I'm trying to implement a function to compute the cotangents of vectors (the mathematical ones) via the standard formula:
cot(a, b) = (a * b) / |a x b|, where a and b are vectors
A colleague told me that calculating 1/|a x b|
is not the best thing to give a computer to calculate. Another alternative coming to my head is first calculating the angle and than using cotan functions for radians angles.
What would be the method of choice here? (Is there maybe another one, other than the mentioned ones)
You probably want to take the cotangent of the angle between two vectors.
You can indeed first compute the angle with
Angle= atan(cross / dot)
or better
Angle= atan2(cross, dot)
This angle can also be obtained as the difference of the directions of the two vectors
Angle= atan2(by, bx) - atan2(ay, ax)
Then take the cotangent
1. / tan(Angle)
or the tangent of the complementary angle
tan(atan2(dot, cross))
Anyway, think that this involves the evaluation of two or three transcendental functions, which is costly and less accurate.
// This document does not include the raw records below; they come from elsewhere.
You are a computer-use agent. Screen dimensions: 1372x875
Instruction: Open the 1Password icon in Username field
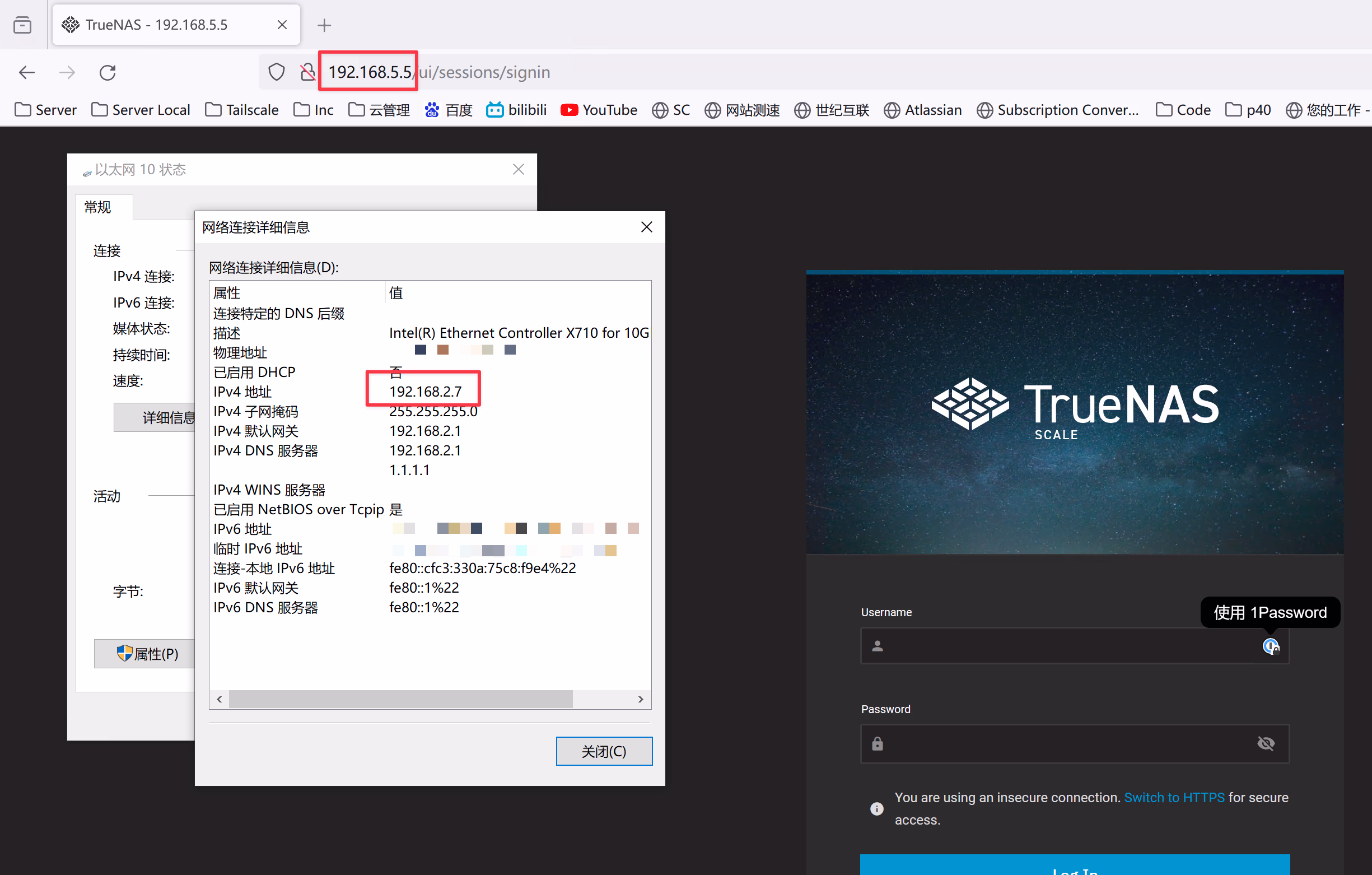coord(1270,646)
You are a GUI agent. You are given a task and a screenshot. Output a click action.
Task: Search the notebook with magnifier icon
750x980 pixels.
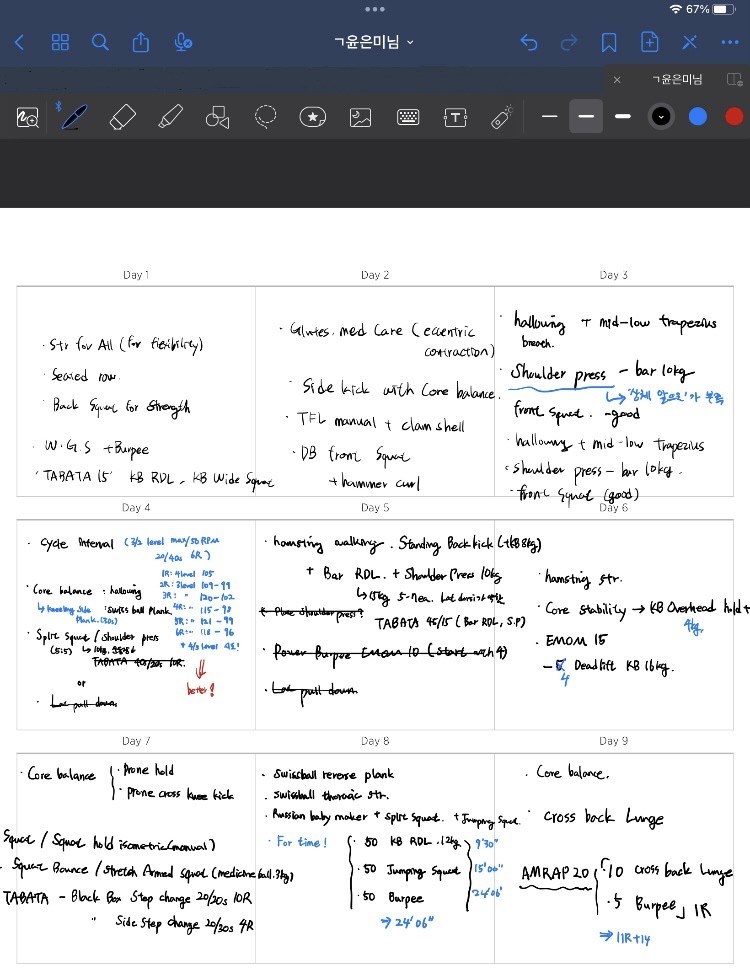point(100,42)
From the third equation above, you can derive
cotan(Angle)= (1 + by/bx.ay/ax) / (by/bx - ay/ax)
This is just a rewrite of your initial formula, but more costly (3 divisions) and that can fail for more angles.
So
(ax bx + ay by) / (ax by - ay bx)
is definitely the faster and safer approach.
Unless there are special circumstances like low accuracy being enough, other expressions being computed at the same time or conditions on the vectors, I don't see a better way.